We decided to compromise with a traditional, easy to understand, rarefaction procedure, but we are aware of its limitations and possible implications. More specifically, rarefaction results in the loss of valid reads and of valid samples and does not account for the compositional nature of high-throughput sequencing data [70, 71]. Additionally, another study that directly compared seawater sampling strategies suggested not to standardize the sequencing results [34]. Some alternatives solve the normalization of compositional data without the need of removing valid reads, for example, centered-log ratio transformation [71]. However, alternative normalization procedures can make interpretation more difficult, for example, by giving negative values of diversity, and can be harder to understand than rarefaction, which is common practice between peers and relatively easy to interpret. We also note that the differences in sequencing depth between samples were considerably large in some cases and there is not a single ‘best’ normalization tool to solve that problem.

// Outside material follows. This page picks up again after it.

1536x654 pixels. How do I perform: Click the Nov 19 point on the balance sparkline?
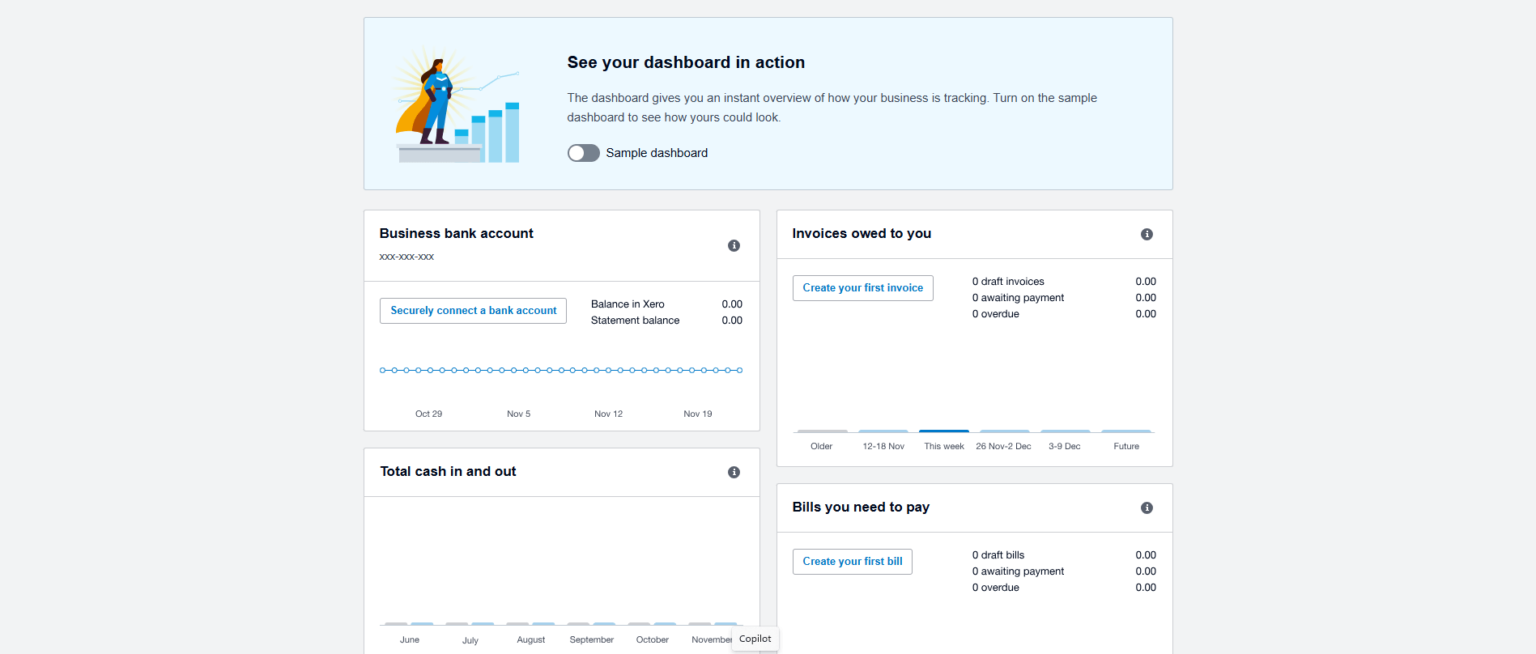click(697, 369)
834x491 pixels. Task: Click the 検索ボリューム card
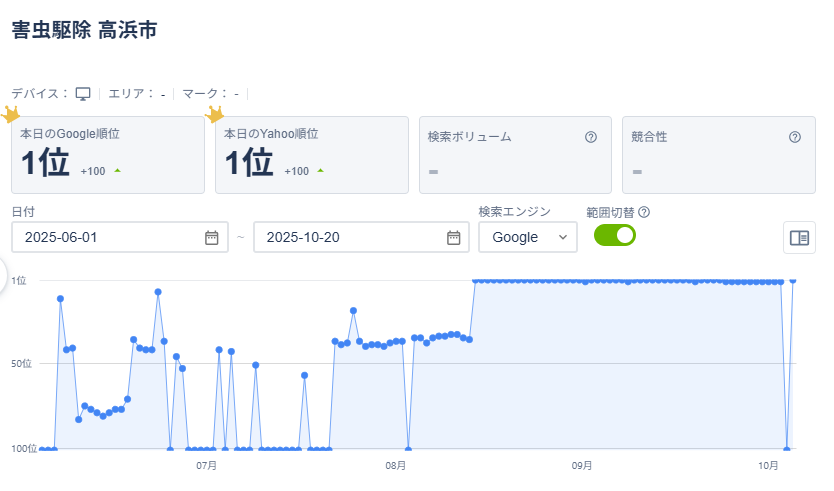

Regarding the statistical analysis of species richness, we used non-parametric tests that compare distributions and, as such, they should be accompanied by median and interquartile information, which we illustrated by means of boxplots. Although few replicates were used in some comparisons, which compromises confidence in data distributions [72], our analyses clearly demonstrate the impact of size fractionation on species richness for both metagenome and amplicon sequencing data. Furthermore, we acknowledge that using a single alpha diversity metric (species richness) might miss some tendencies of the data, we believe this would not be the case for the Shannon index, but it could be for the Simpson index based on correlation analysis (Supplementary Fig. S1).

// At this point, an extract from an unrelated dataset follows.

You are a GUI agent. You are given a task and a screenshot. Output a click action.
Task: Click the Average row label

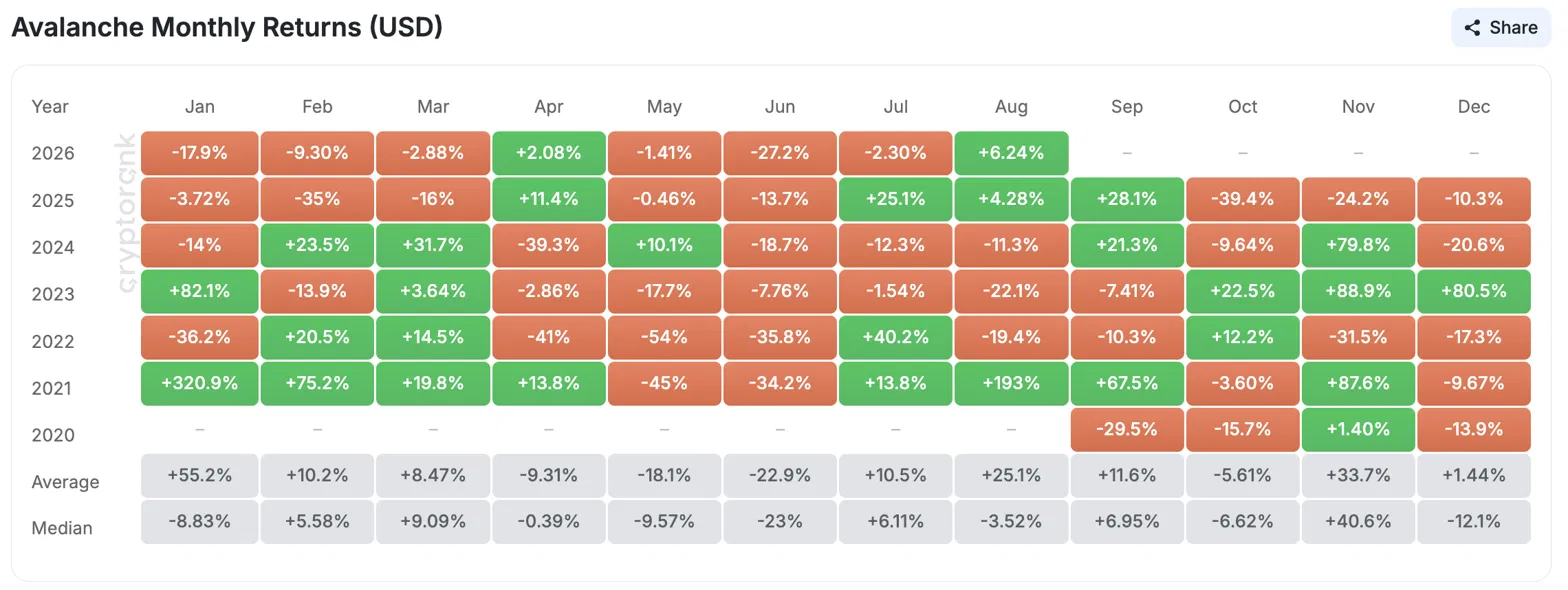click(65, 482)
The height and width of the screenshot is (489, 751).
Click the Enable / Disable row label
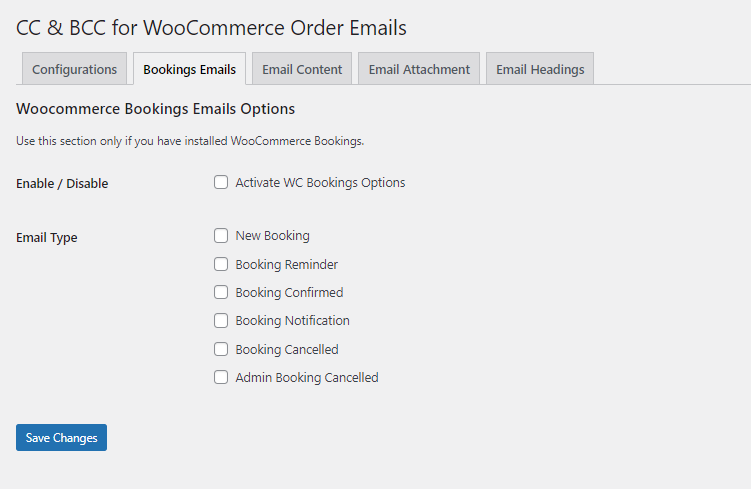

In addition to the undeniable scientific importance, the presented research has also significant practical meaning. Considering our results, especially in the case of research which, due to limited resources and time, cannot afford to filter large volumes of seawater, we recommend partial filtration. As we demonstrated, dividing the efforts of filtering, inter alia, 1000 L into 100 samples of 10 L (which could be divided into dozens of replicates for each variable), still accurately represents the site in question and does not negatively affect the statistical power of the tests. Compared with, for example, two samples of 500 L each, there would be no improvement in the biodiversity recognized, and the statistical analysis would be compromised. Importantly, the applicative nature of this recommendation mainly concerns studies focusing on aspects of seawater microbial diversity. For studies with other objectives, the reasoning might not apply, or apply differently.

Conclusion

Our findings highlight that different seawater sample volumes (from 1 L to 1000 L) and the filter types did not affect the identified prokaryotic and protists species richness and beta diversity. In contrast, through serial filtration with membranes of different pore sizes, the size fractionation was a crucial factor for the results obtained. Furthermore, the use of whole water filtration (>0.22 µm) was generally equivalent to the 0.22–3 µm size fraction. This metabarcoding and metagenomic comparison of sampling protocols can help researchers to design their own sampling campaigns and to compare studies using different protocols. Even though we did a tremendous effort to address many different variables in protocols used by different campaigns, there is more to be tested and compared for the purpose of standardization of protocols in the future, for example, DNA extraction protocols.